Deconstructing a Hazard
It’s common knowledge that getting into any body of water – large, small, natural, man-made – involves a certain level of risk. Despite all the healthful benefits of water recreation, despite all of the immense psychological and even spiritual appeal of even being in water’s presence, the brutal truth is that, in certain conditions, simply
entering the water can also be hazardous.
For many years now, all levels of the pool/spa industry as well a variety of regulatory, code and standard-writing agencies have collectively and diligently worked at understanding and reducing these hazards, doing all they can to wipe away risks that lead to child drownings, diving accidents, stray-current electrocutions and the subject of this column and two longer pieces in this issue – that is, suction entrapments.
In recent months, the issue of suction entrapment has become an unusually hot topic as a result of the federal Virginia Graeme Baker Pool & Spa Safety Act as well as enhanced standards published by combinations of groups including the American Society of Mechanical Engineers, the American National Standards Institute and the Association of Pool and Spa Professionals. Other organizations such as the U.S. Consumer Product Safety Commission and the National Swimming Pool Foundation have weighed in as well with anti-entrapment recommendations of their own.

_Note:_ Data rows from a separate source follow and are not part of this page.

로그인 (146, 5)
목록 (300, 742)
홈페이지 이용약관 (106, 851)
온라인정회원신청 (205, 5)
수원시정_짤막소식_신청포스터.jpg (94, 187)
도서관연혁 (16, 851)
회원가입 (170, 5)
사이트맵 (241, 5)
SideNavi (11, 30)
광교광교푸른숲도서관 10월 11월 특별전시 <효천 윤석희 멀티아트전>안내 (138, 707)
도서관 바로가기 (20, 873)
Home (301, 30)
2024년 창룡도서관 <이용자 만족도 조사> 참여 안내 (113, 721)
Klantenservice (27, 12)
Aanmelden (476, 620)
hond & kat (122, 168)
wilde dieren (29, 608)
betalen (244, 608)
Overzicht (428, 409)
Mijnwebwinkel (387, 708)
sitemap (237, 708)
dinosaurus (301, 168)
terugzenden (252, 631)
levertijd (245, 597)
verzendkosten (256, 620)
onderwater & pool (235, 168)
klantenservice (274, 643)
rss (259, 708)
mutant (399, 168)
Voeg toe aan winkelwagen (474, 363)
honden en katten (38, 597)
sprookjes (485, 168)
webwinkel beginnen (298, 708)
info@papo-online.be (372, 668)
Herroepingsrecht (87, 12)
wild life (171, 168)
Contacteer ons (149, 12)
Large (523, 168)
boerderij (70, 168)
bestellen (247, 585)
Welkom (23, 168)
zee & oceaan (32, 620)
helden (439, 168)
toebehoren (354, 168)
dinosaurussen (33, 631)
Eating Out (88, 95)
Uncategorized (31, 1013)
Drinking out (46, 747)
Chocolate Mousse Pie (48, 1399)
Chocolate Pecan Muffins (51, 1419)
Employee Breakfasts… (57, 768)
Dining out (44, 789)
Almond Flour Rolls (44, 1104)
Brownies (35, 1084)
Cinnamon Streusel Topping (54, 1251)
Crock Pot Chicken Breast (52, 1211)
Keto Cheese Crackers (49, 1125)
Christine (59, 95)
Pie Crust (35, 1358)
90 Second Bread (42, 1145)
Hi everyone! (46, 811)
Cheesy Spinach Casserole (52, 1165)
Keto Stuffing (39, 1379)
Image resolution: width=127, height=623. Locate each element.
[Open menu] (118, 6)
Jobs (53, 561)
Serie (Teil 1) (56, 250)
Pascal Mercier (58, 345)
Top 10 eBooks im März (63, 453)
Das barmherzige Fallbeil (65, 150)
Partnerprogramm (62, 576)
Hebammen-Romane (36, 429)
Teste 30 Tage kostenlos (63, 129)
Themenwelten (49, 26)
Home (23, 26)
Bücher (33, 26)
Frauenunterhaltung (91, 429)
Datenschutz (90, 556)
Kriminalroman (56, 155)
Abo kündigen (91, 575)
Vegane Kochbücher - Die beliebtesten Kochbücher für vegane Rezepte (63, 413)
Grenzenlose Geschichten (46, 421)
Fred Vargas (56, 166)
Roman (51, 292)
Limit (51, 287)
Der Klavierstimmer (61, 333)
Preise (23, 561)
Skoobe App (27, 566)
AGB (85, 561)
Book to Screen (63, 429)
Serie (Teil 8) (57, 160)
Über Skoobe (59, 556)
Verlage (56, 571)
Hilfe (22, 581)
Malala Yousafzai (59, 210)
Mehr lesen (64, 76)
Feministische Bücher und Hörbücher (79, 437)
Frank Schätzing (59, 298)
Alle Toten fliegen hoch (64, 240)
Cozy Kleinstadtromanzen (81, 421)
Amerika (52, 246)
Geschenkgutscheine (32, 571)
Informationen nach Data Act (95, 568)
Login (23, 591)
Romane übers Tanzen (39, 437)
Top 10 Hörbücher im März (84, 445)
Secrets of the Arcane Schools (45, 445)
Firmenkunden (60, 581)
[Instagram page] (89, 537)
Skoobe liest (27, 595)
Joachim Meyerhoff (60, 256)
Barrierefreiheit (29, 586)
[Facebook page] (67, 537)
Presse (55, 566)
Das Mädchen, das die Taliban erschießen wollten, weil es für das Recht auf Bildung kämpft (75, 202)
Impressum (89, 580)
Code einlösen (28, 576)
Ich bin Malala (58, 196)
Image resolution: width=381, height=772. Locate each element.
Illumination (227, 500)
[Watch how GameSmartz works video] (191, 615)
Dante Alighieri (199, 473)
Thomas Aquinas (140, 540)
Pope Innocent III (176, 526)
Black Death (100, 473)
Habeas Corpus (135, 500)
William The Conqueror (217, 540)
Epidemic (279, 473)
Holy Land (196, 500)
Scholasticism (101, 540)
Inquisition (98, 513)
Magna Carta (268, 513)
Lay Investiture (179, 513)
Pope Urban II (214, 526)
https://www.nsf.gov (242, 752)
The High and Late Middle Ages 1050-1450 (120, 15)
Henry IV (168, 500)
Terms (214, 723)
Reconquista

But nothing has drawn as much attention among watershape designers and builders as the arrest in July of a Connecticut pool builder who has been charged with second-degree manslaughter for allegedly creating conditions in a swimming pool that resulted in the entrapment-related death of a small child.
Even without these relatively recent developments, it’s long been understood that, although suction-entrapment accidents are rare, statistically speaking, by comparison to aquatic accidents associated with boating, surfing, diving and the unsupervised immersion of small children, the details of entrapment stories are often horrific and involve either serious injuries or, in too many cases, the death of the entrapped person.
Simply put, there is no acceptable level of risk when it comes to suction entrapment. Even a single death is one too many.
This is the context in which the current issue of WaterShapes carries two stories – one a “Currents” column by engineer Dave Peterson (click here) and the other a feature article by watershaper Ray Cronise (click here) – that explore this topic in great detail. Peterson, who has conducted many safety reviews for commercial pool facilities in light of recent events, microscopically reviews the standards and regulations that attempt to address entrapment and defines the practicalities of compliance. Cronise, a former NASA scientist, offers a big-picture, macro view of the situation and, with the support of some sophisticated computer modeling, offers the provocative suggestion that most pools would get along just fine without drains, thereby greatly reducing the risk of entrapment.
I’m no expert on this subject despite nearly 20 years of following the issue as a representative of the trade press, so I’ll leave it to Peterson and Cronise to make their observations and arguments. But like everyone who’s ever considered the issue of suction entrapment (and as the parent of two children who spent much of their young lives in swimming pools), I cannot and will not relinquish the hope that this is one category of accidents that can and will be prevented.